Scheduled at 8:00am in Westminster III on Wednesday, November 14.#17346
- Sue Johnston, Instructional Designer, University of Maryland
- Length of Session: 1-hr
- Format: Lecture
- Expertise Level: Beginner
- Type of session: General Conference
UMD’s commitment to creating and maintaining a welcoming and inclusive educational environment for people of all abilities means that creators of web-based information must have the skills and abilities necessary to ensure it is accessible to all students. Learn how UMD is helping faculty become accessibility DIY’ers with their own course content.
As the University of Maryland began developing an official Web Accessibility Policy, it became apparent that there was a wide range of knowledge and abilities among faculty and staff in how to make web-based course information accessible. As the number of courses with an online component has increased, so have the types of content utilized in those spaces -- resulting in the need for everyone to have a basic set of tools and expertise in accessibility requirements and best practices. The Division of Information Technology began leading an effort to provide training and resources necessary for anyone on campus creating online content to gain those basic skills. This session will describe the trainings, software, LMS integrations, and resources that are used to create a culture of DIY IT Accessibility on the UMD campus.

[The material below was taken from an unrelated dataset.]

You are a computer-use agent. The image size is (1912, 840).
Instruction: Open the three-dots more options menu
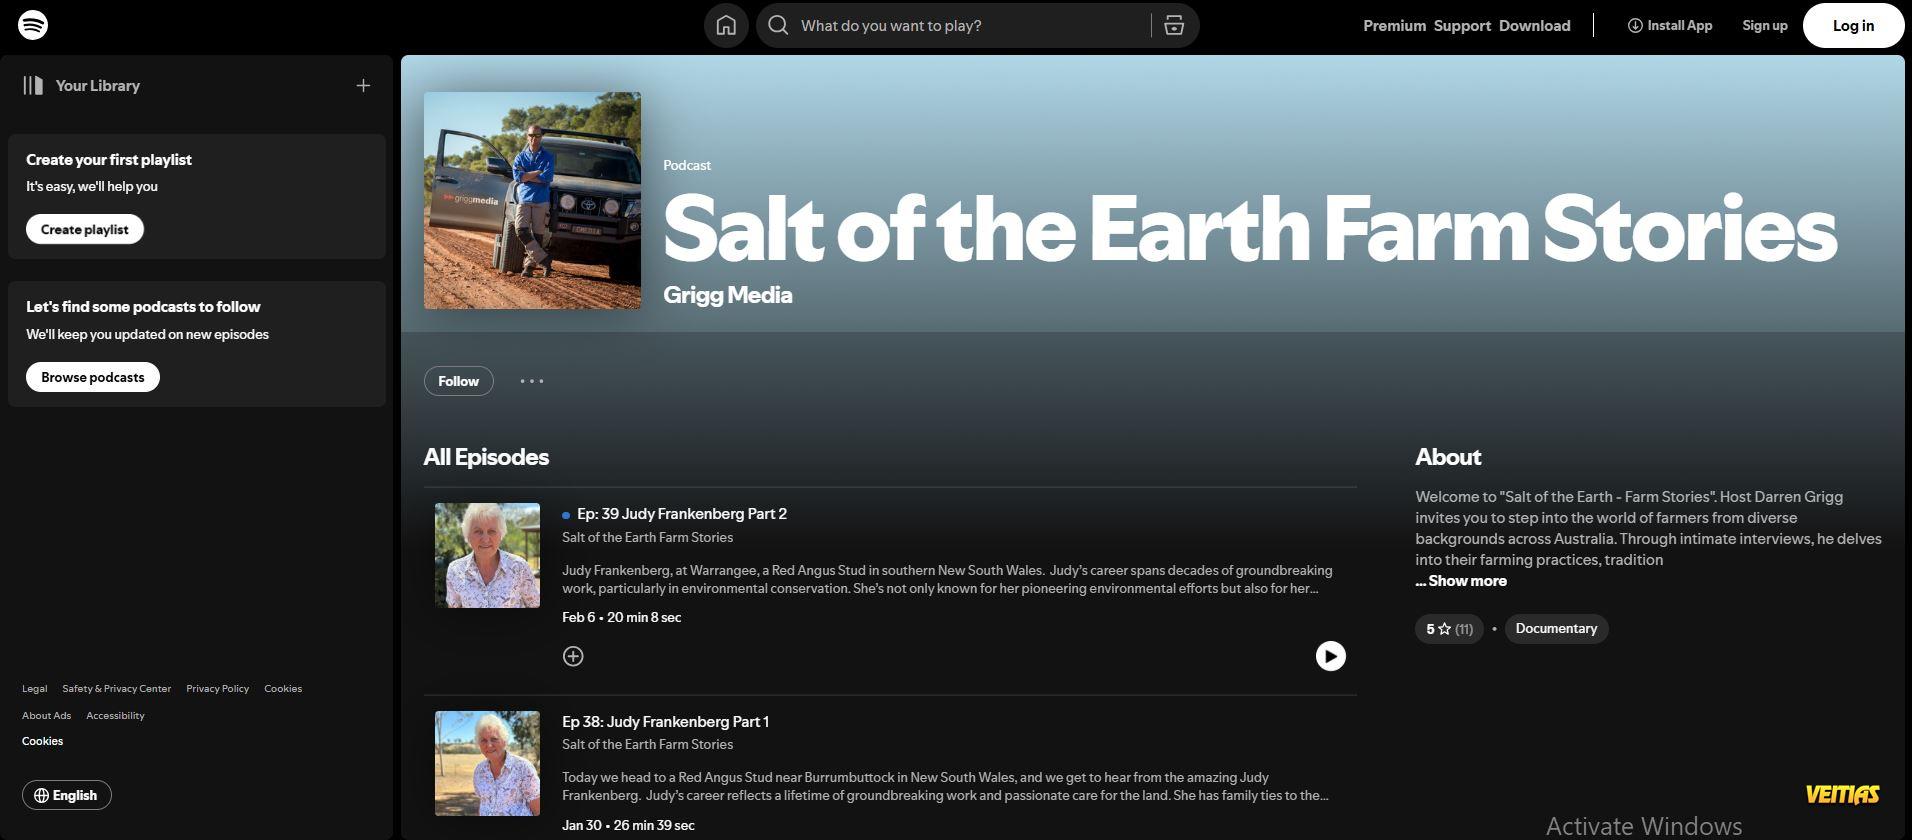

- Overview of the University of Maryland’s Web Accessibility Policy
- Campus environment of DIY accessibility for all content creators, including The 6 Essential Steps
- Resources, trainings, LMS (Canvas) integrations, and software used to support faculty and staff
Faculty Instruction/Accessible Course Design, Uncategorized
Sue Johnston is an Instructional Designer at the University of Maryland's Division of Information Technology, who also has experience as a Middle School Special Education teacher. She provides technical support to faculty and staff, focusing on accessibility and universal design of web-based information, including course design. Sue is also a member of the UMD President's Commission on Disability Issues, and is involved in activities to ensure the campus is an inclusive and diverse community. In 2017 she received a UMD Global Partnerships Grant to visit the University of Edinburgh to share best practices in accessible and inclusive learning.